Por último, el socialismo alemán o "verdadero socialismo" surge a partir de la importación en Alemania de la literatura socialista y comunista francesa. Pero como en Alemania las condiciones sociales eran bastante más feudales que las francesas, esto resultó en una asimilación puramente literaria del socialismo en el marco de una conciencia filosófica reaccionaria. "Y así, donde el original desarrollaba la crítica del dinero, ellos pusieron: “expropiación del ser humano”; donde se criticaba el Estado burgués: “abolición del imperio de lo general abstracto”, y así por el estilo. ".

Socialismo conservador o burgués

Esta ideología proviene de la sensibilización de parte de la burguesía ante el sufrimiento del proletariado y un intento de mitigar estas injusticias para conservar el orden social burgués.

"Se encuentran en este bando los economistas, los filántropos, los humanitarios, los que aspiran a mejorar la situación de las clases obreras, los organizadores de actos de beneficencia, las sociedades protectoras de animales, los promotores de campañas contra el alcoholismo, los predicadores y reformadores sociales de toda laya.

Socialismo y comunismo crítico-utópicos

En este socialismo se encuentran las doctrinas y sistemas características de los primeros choques del proletariado como clase contra el régimen burgués. Estas doctrinas realizan una crítica medianamente correcta del mundo burgués y profesan "un ascetismo universal y un torpe y vago igualitarismo" y diseñan modelos de sociedades futuras de carácter utópico.

Capítulo IV: Actitud de los comunistas ante los otros partidos de la oposición

En este breve último capítulo -que ya en el prólogo de 1872 los autores señalan como desactualizado debido a la desaparición de muchos de los "partidos de oposición" aquí nombrados y a los cambios económicos y políticos ocurridos desde su publicación- Marx y Engels hacen un esbozo de la táctica que deben seguir los comunistas en el contexto político de varios países de Europa: en donde no sea posible llevar a cabo directamente su objetivo, situarse de parte de los partidos más progresivos y contra los más reaccionarios, sin por ello perder su independencia programática y organizativa.

Resumiendo: los comunistas apoyan en todas partes, como se ve, cuantos movimientos revolucionarios se planteen contra el régimen social y político imperante.

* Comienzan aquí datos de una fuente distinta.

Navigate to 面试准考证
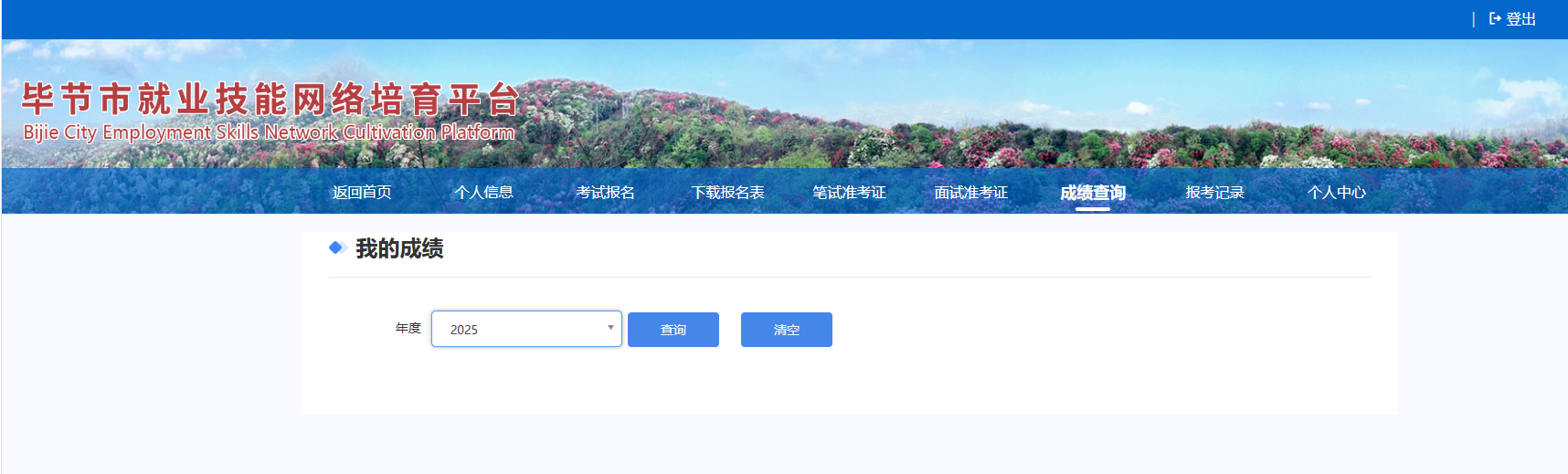970,193
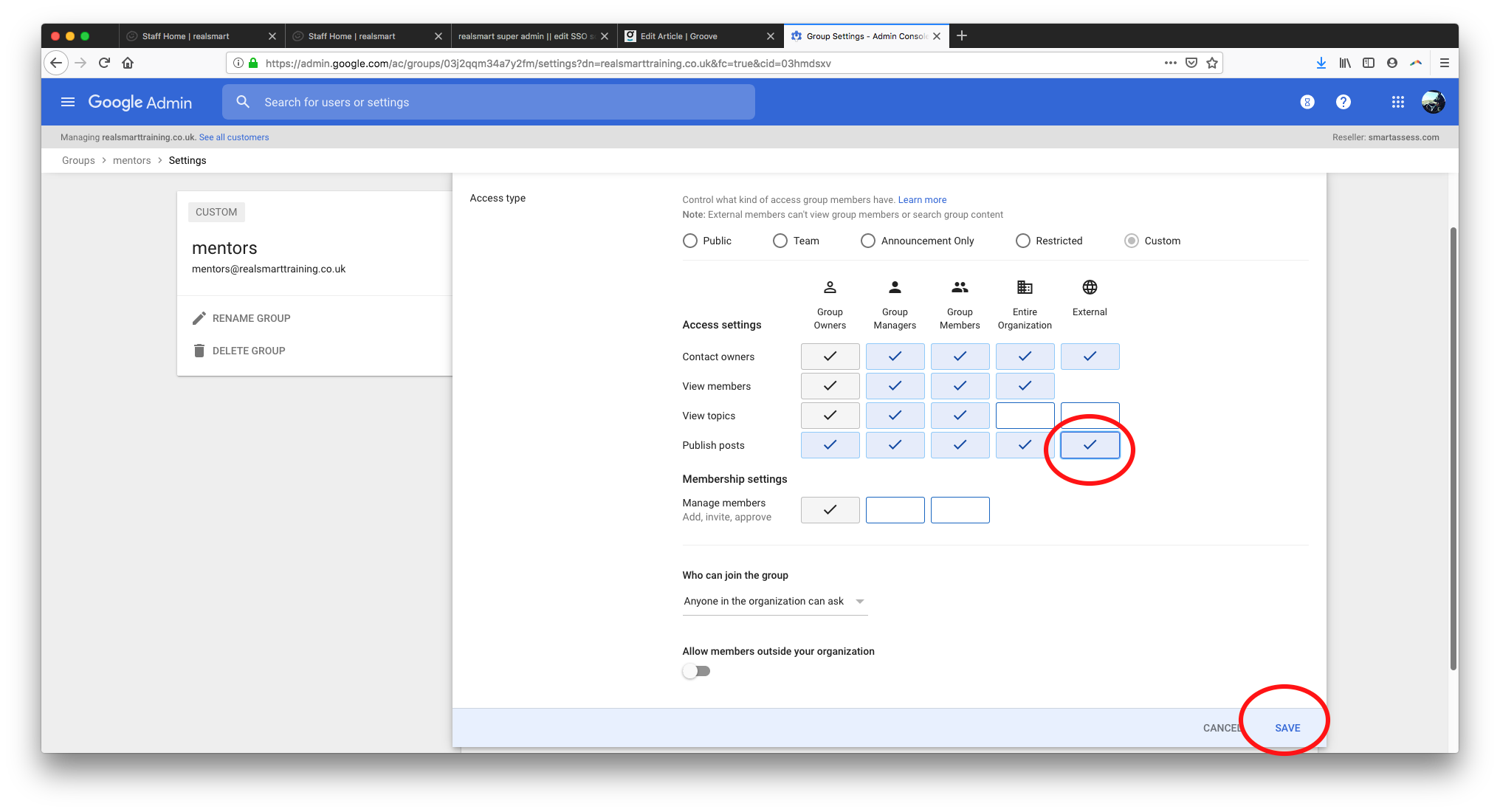Click the trash icon for Delete Group
1500x812 pixels.
[199, 351]
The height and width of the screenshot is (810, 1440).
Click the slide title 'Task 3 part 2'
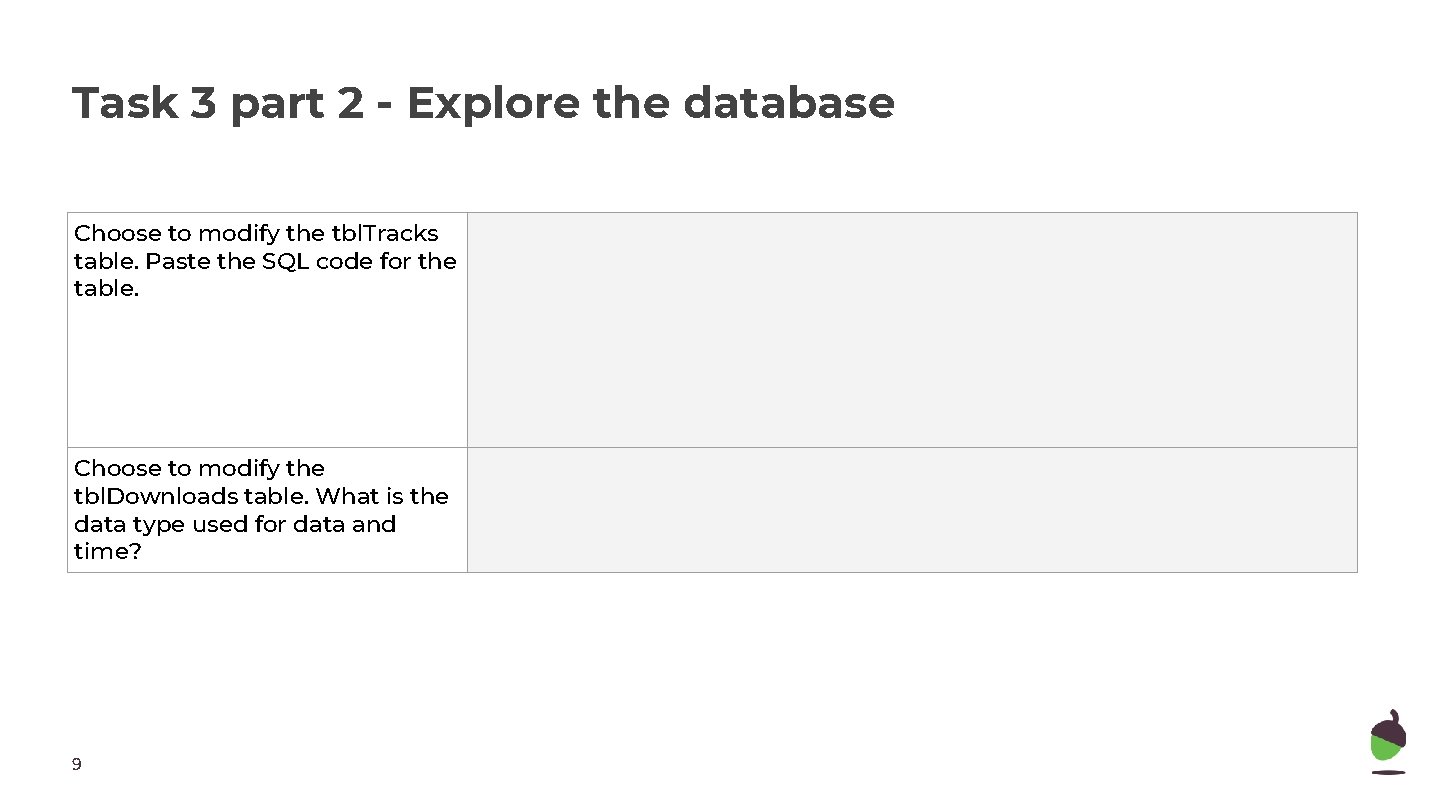pos(218,103)
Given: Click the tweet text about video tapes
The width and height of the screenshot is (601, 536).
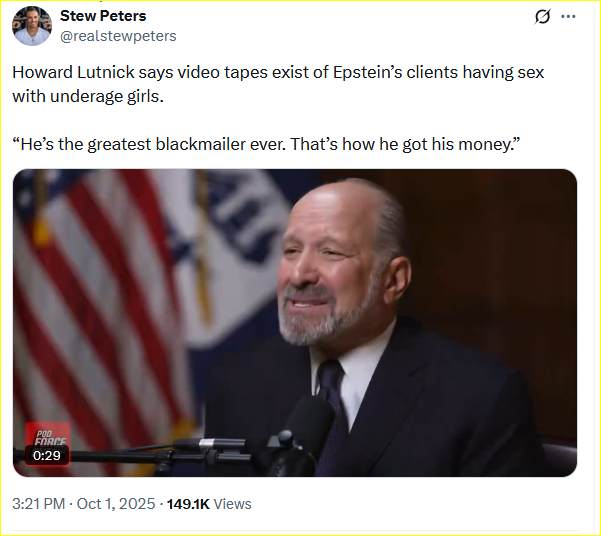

Este capítulo, y el manifiesto, termina con la siguiente arenga:

Los comunistas no tienen por qué guardar encubiertas sus ideas e intenciones. Abiertamente declaran que sus objetivos sólo pueden alcanzarse derrocando por la violencia todo el orden social existente. Tiemblen, si quieren, las clases gobernantes, ante la perspectiva de una revolución comunista. Los proletarios, con ella, no tienen nada que perder, como no sea sus cadenas. Tienen, en cambio, un mundo entero que ganar. ¡Proletarios de todos los países, uníos!.